| Input |
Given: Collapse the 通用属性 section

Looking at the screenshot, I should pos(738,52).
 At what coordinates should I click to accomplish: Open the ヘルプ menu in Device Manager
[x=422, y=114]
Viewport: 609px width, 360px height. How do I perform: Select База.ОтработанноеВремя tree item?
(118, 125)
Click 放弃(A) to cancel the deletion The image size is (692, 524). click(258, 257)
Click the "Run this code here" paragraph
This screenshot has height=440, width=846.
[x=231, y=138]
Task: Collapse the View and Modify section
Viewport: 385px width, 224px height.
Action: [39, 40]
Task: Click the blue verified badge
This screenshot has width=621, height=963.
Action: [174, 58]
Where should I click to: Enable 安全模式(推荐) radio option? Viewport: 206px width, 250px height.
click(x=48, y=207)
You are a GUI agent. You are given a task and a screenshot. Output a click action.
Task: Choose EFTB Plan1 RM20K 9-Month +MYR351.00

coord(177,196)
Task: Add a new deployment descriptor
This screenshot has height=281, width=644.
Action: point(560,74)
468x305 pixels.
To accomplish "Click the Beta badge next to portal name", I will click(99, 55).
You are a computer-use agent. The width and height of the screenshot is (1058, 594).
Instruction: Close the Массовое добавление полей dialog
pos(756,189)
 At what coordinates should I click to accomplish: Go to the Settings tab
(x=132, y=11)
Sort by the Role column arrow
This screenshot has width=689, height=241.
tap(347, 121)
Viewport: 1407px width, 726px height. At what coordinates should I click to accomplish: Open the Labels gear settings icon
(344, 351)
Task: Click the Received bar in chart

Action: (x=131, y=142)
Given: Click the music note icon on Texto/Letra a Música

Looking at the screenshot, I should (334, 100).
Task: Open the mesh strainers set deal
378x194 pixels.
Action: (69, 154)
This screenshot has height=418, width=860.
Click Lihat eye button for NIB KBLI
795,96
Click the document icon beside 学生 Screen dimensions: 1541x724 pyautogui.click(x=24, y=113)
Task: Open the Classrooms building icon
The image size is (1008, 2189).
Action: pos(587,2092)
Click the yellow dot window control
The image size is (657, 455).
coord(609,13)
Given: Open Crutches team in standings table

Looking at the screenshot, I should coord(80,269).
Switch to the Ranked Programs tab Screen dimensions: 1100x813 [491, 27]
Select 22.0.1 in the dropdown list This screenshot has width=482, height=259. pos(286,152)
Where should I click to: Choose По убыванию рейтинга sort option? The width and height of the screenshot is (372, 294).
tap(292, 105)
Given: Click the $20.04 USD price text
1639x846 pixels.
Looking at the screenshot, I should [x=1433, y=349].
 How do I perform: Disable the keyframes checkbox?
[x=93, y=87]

| Assigned task |
Each entry, from start to finish, must be restated exactly.

| Written response |
Given: Collapse the 通用属性 section

Looking at the screenshot, I should pos(738,52).
 At what coordinates should I click to accomplish: Open the ヘルプ menu in Device Manager
[x=422, y=114]
Viewport: 609px width, 360px height. How do I perform: Select База.ОтработанноеВремя tree item?
(118, 125)
Click 放弃(A) to cancel the deletion The image size is (692, 524). click(258, 257)
Click the "Run this code here" paragraph
This screenshot has height=440, width=846.
[x=231, y=138]
Task: Collapse the View and Modify section
Viewport: 385px width, 224px height.
Action: [39, 40]
Task: Click the blue verified badge
This screenshot has width=621, height=963.
Action: [174, 58]
Where should I click to: Enable 安全模式(推荐) radio option? Viewport: 206px width, 250px height.
click(x=48, y=207)
You are a GUI agent. You are given a task and a screenshot. Output a click action.
Task: Choose EFTB Plan1 RM20K 9-Month +MYR351.00

coord(177,196)
Task: Add a new deployment descriptor
This screenshot has height=281, width=644.
Action: point(560,74)
468x305 pixels.
To accomplish "Click the Beta badge next to portal name", I will click(99, 55).
You are a computer-use agent. The width and height of the screenshot is (1058, 594).
Instruction: Close the Массовое добавление полей dialog
pos(756,189)
 At what coordinates should I click to accomplish: Go to the Settings tab
(x=132, y=11)
Sort by the Role column arrow
This screenshot has width=689, height=241.
tap(347, 121)
Viewport: 1407px width, 726px height. At what coordinates should I click to accomplish: Open the Labels gear settings icon
(344, 351)
Task: Click the Received bar in chart

Action: (x=131, y=142)
Given: Click the music note icon on Texto/Letra a Música

Looking at the screenshot, I should (334, 100).
Task: Open the mesh strainers set deal
378x194 pixels.
Action: (69, 154)
This screenshot has height=418, width=860.
Click Lihat eye button for NIB KBLI
795,96
Click the document icon beside 学生 Screen dimensions: 1541x724 pyautogui.click(x=24, y=113)
Task: Open the Classrooms building icon
The image size is (1008, 2189).
Action: pos(587,2092)
Click the yellow dot window control
The image size is (657, 455).
coord(609,13)
Given: Open Crutches team in standings table

Looking at the screenshot, I should coord(80,269).
Switch to the Ranked Programs tab Screen dimensions: 1100x813 [491, 27]
Select 22.0.1 in the dropdown list This screenshot has width=482, height=259. pos(286,152)
Where should I click to: Choose По убыванию рейтинга sort option? The width and height of the screenshot is (372, 294).
tap(292, 105)
Given: Click the $20.04 USD price text
1639x846 pixels.
Looking at the screenshot, I should [x=1433, y=349].
 How do I perform: Disable the keyframes checkbox?
[x=93, y=87]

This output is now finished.